▶ [PROVIDED TEXT]
━━━━━━━━━━

(ABOVE IMAGE) The National Weather Service five day forecast track for Tropical Depression Two-c, which could be a hurricane if it arrives on Hawaii Island on Saturday, as weather models currently predict.
- A tropical disturbance southeast of the Hawaiian Islands has become sufficiently organized to deem the system a tropical cyclone, says the National Weather Service. It will be named Ana if it becomes a Tropical Storm, as forecasted.
- The sudden storm appears to be headed towards Hawaii Island. The latest 5 day track places it over the Big Island this weekend as a hurricane.
Hawaii Island – in particular the Puna district – is still healing from Hurricane / Tropical Storm Iselle, which hit the Big Island on August 7th. As Hawaii County remains focused on a lava flow that threatens to change the way for life for thousands in the Puna district, the possibility of another hurricane is an unwelcome development.
Persistent showers and thunderstorms associated with a tropical disturbance southeast of the main Hawaiian Islands have become sufficiently organized to deem the system a tropical cyclone. 1537z ssm/s and 1359z trmm overpasses detected curved bands that support initiating advisories… As do dvorak current intensity estimates of 2.0/30 kt from phfo and sab. Thus the second cyclone of the 2014 season has formed in the Central Pacific… Tropical Depression Two-c. If the system becomes a tropical storm… It would be named Ana.

━━━━━━━━━━

▶ [ROWS]
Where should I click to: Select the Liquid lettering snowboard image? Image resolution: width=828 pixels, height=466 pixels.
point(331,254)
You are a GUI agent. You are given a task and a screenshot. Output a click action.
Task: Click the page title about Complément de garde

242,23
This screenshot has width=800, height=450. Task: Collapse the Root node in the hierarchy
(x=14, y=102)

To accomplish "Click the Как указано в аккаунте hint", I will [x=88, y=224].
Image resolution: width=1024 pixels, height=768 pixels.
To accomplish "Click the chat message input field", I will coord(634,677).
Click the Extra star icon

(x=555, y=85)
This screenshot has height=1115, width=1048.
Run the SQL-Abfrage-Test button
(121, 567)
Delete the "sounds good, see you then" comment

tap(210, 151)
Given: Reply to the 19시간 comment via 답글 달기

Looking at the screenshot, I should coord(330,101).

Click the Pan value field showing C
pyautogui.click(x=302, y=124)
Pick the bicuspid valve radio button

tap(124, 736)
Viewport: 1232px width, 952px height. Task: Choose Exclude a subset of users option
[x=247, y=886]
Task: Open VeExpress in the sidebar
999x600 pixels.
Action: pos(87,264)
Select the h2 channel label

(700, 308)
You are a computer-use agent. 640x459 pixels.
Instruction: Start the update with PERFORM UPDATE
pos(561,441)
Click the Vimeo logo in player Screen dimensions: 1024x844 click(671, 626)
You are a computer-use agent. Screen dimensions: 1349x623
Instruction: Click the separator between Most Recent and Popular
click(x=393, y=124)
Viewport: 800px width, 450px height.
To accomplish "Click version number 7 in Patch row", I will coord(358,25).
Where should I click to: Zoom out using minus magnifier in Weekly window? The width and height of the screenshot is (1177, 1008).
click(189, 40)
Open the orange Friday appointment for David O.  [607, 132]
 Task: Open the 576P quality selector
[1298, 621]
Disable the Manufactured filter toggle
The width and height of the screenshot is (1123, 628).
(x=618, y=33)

━━━━━━━━━━

▶ [GIVEN EXERCISE] Write a continuation of the article about Tropical Depression Two-c heading toward Hawaii Island, picking up after its final sentence.

▶ [EXERCISE RESPONSE]
Initial motion is 295/09 kt… With the cyclone being steered by a mid level ridge to the north. A westward-moving closed low aloft near the Hawaiian Islands is forecast to move steadily west through the forecast period… Allowing the ridge to build north of the system over the next 48 hours. This is expected to keep the system on a general west-northwest track through day 3 while also resulting in a slowing of the forward motion. Toward the end of the forecast period… The ridge will slide eastward as a trough aloft passes by to the north… Resulting in a turn to the northwest and a slight increase in forward speed. The track forecast lies near the middle of a tightly clustered guidance envelope through day 3. Guidance spread increases toward the end of the period… Primarily due to differences in the strength of the passing trough and its impacts on the ridge. The official forecast closely follows the tvcn consensus at that time.
Intensity guidance indicates that a steady intensification rate can be expected… With shear light and water temperatures sufficiently warm along the forecast track. The official forecast follows suit… And is close to the ships/lgem guidance… Making the system a hurricane by day 2… And maintaining it as a hurricane through day 5.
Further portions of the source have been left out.